Thanks for the feedback!
On Fri, Jan 09, 2015 at 10:59:02AM +0100, Klaus Aehlig wrote:
> > +This behaviour is clearly wrong, but the problem doesn't arise often in
> > current
> > +setup, due to the fact that instances currently only have a single
> > +storage type.
>
> I guess, the main reason why it works in practise is that admins tend to
> group instances
> on node groups by needs. Otherwise, a single storage type per instance
> wouldn't suffice
> if we freely mix and match, e.g., file storage and DRBD.
>
That is another reason. Should I add it?
> > +Proposed changes
> > +================
> > +
> > +Definitions
> > +-----------
> > +
> > +* All disks have exactly one *desired storage unit*, which determines
> > where and
> > + how the disk can be stored. If the disk is transfered, the desired
> > storage
> > + unit remains unchanged. The desired storage unit includes specifics like
> > the
> > + volume group in the case of LVM based storage.
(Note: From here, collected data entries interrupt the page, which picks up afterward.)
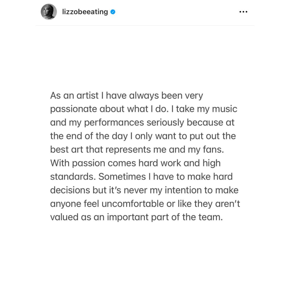Screen dimensions: 290x290
Task: Click the word "standards." in the post
Action: [73, 177]
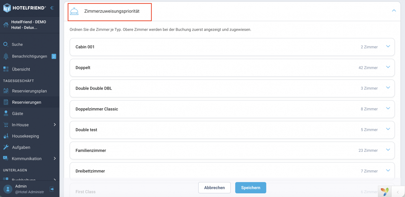The width and height of the screenshot is (405, 197).
Task: Expand the Cabin 001 room list
Action: [388, 46]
> > +* A *storage unit* is a specific storage location on a specific node.
> > Storage
> > + units have exactly one desired storage unit they can contain. A storage
> > unit
> > + further has a name, a total capacity, and a free capacity.
> > +* For the purposes of this document a *disk* has a desired storage unit
> > and a size.
> > +* A *disk can be moved* to a node, if there is at least one storage unit on
> > + that node which can contain the desired storage unit of the disk and if
> > the
> > + free capacity is at least the size of the disk.
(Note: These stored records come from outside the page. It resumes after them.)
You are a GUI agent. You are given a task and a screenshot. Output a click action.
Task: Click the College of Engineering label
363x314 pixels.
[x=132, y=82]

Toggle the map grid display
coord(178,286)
> > +* An *instance can be moved* to a node, if all its disks can be moved there
> > + one-by-one.
> > +
> > +LUXI extension
> > +--------------
> > +
> > +The LUXI protocol is extended to include:
>
> please specify for which entity this information is included.
>
+ in the ``node``
> > +
> > +* ``storage``: a list of objects (storage units) with
> > + # Storage unit, containing in order:
> > + # storage type
> > + # storage key (e.g. volume group name)
> > + # extra parameters (e.g. flag for exclusive storage) as a list.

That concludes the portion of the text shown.